▶ EXERCISE TASK: Return, word for word, the lines from the one containing "Given: Click the back arrow return icon" through the end of the items, both ends included. Leave the pictures out of your answer.

-- BEGIN --

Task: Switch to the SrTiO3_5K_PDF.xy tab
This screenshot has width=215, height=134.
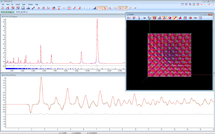Action: [x=22, y=12]
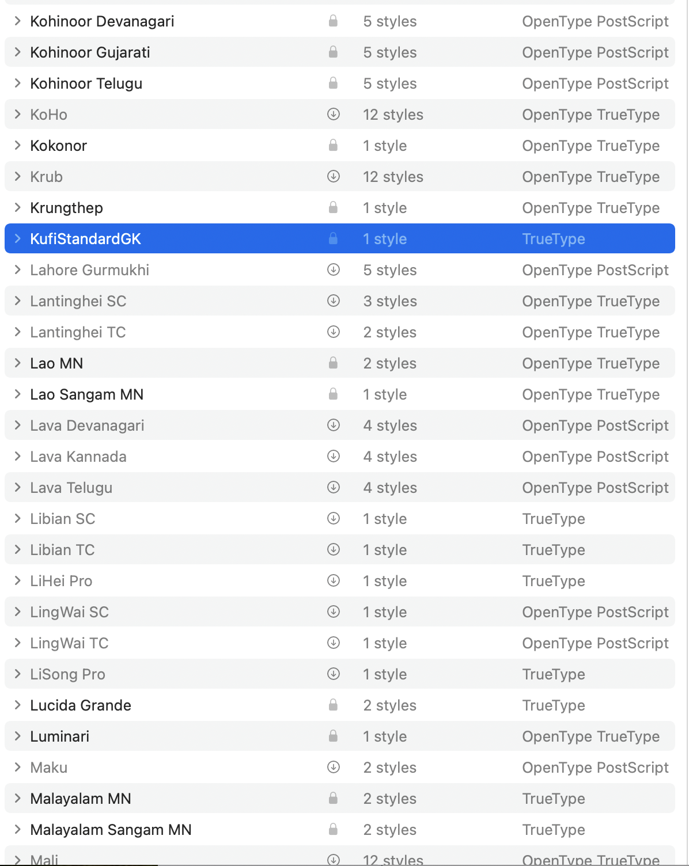Expand the KufiStandardGK font family
689x866 pixels.
coord(18,238)
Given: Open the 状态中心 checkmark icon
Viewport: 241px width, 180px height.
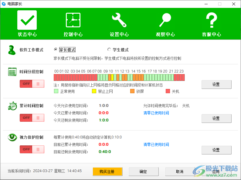Looking at the screenshot, I should pyautogui.click(x=27, y=20).
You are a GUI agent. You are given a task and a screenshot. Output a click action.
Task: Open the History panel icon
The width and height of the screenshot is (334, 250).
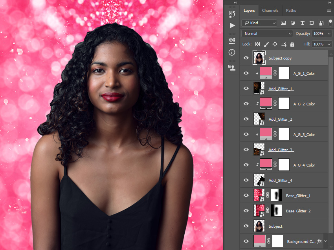pos(232,14)
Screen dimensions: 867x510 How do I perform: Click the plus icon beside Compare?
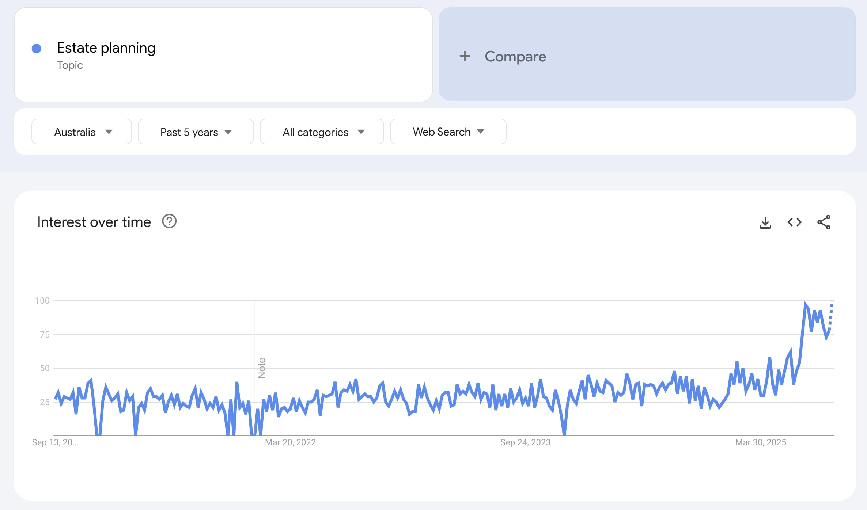(x=465, y=56)
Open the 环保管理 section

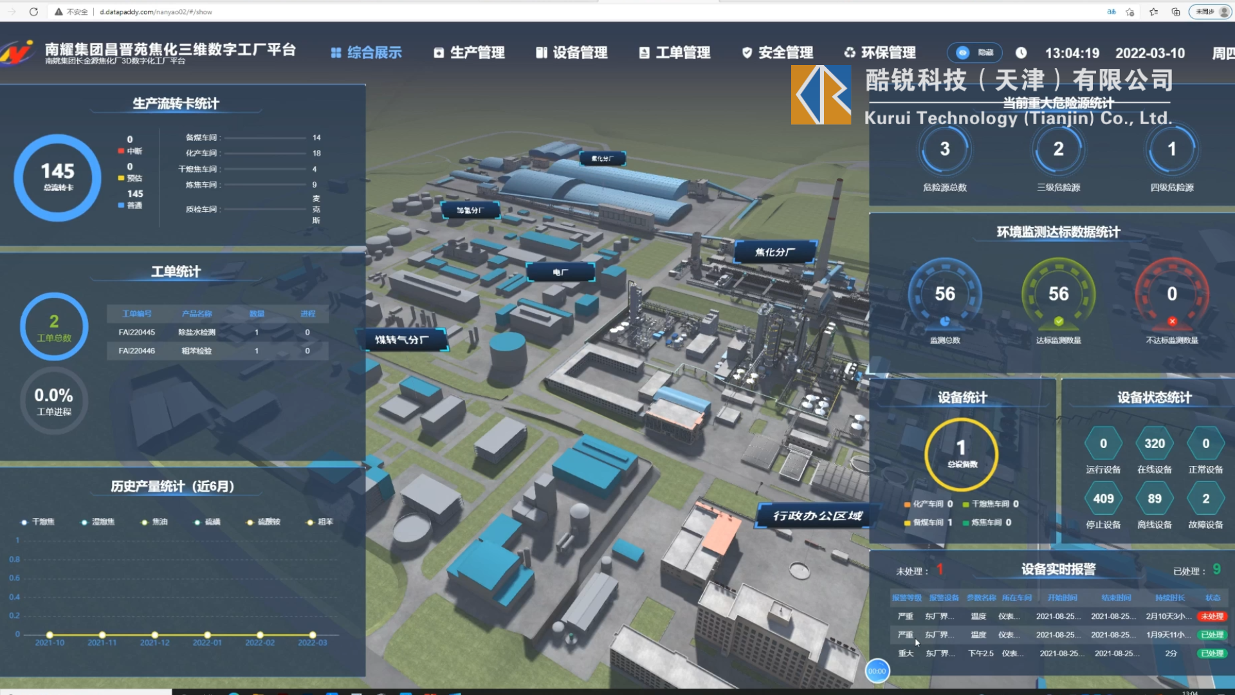click(880, 53)

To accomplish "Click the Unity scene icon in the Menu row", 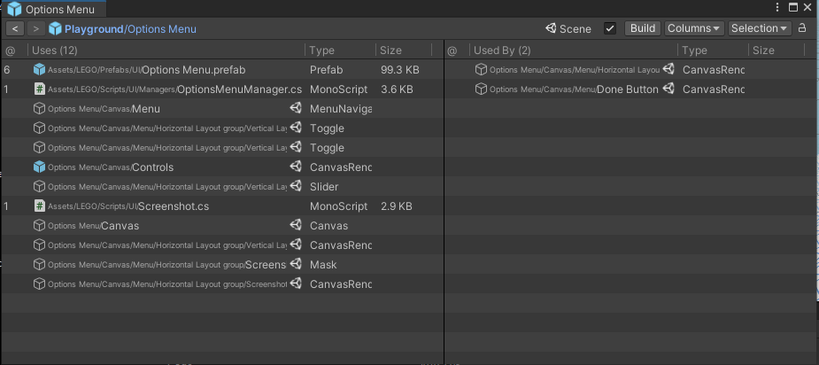I will point(295,108).
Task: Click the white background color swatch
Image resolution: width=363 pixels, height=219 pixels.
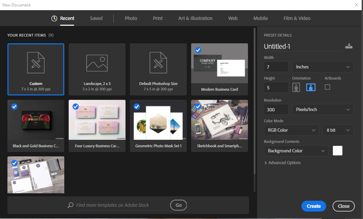Action: (x=337, y=151)
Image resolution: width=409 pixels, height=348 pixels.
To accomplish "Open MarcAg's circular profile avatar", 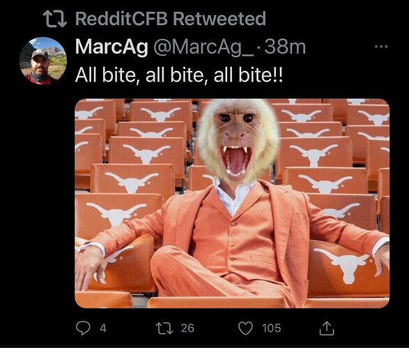I will (43, 61).
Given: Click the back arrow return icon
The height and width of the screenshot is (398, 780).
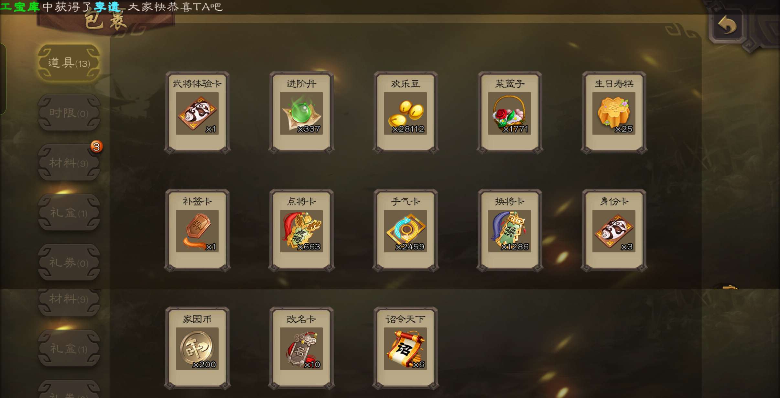Looking at the screenshot, I should click(x=728, y=25).
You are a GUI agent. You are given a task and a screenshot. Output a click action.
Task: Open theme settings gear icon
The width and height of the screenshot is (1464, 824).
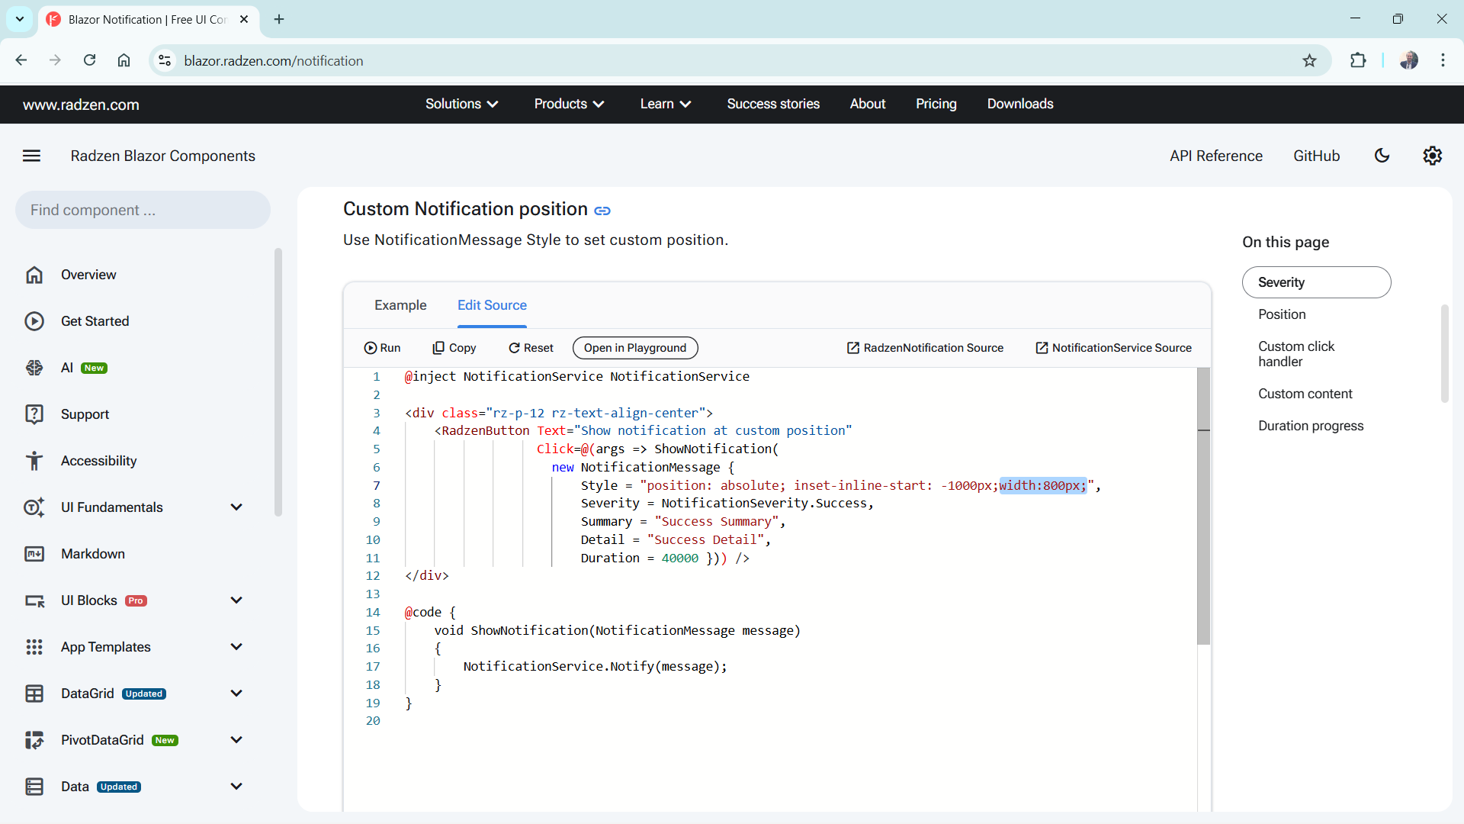click(1432, 156)
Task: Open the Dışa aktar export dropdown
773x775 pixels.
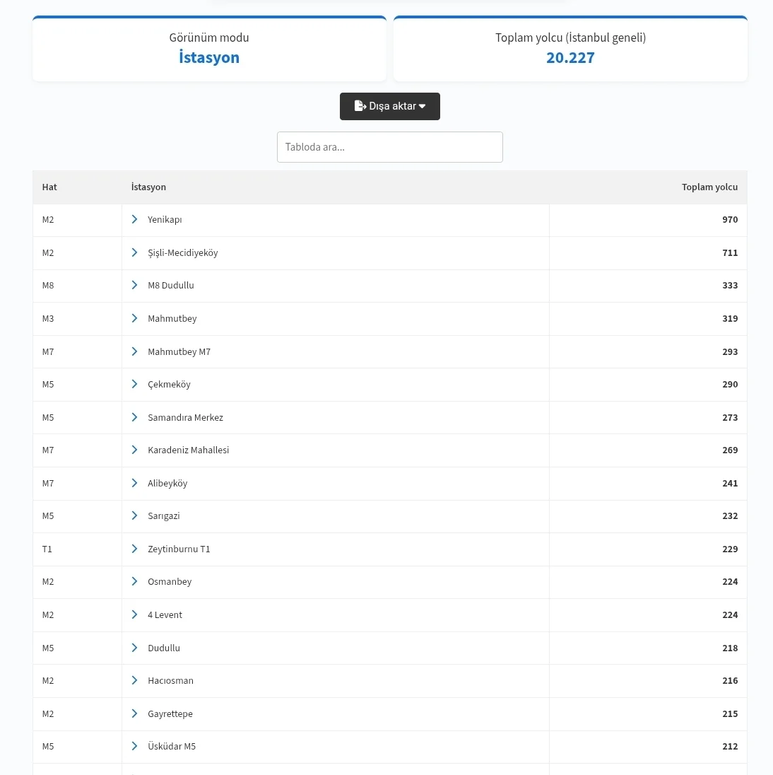Action: 389,106
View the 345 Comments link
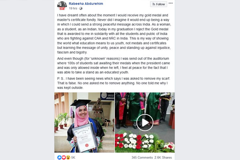 [142, 157]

-- END --

▶ FINISHED TASK:
Given: Click the back arrow return icon
The height and width of the screenshot is (398, 780).
Looking at the screenshot, I should click(x=728, y=25).
You are a GUI agent. You are given a task and a screenshot. Output a click action.
Task: Open theme settings gear icon
The width and height of the screenshot is (1464, 824).
click(1432, 156)
Task: Open the Dışa aktar export dropdown
773x775 pixels.
Action: 389,106
View the 345 Comments link
 [142, 157]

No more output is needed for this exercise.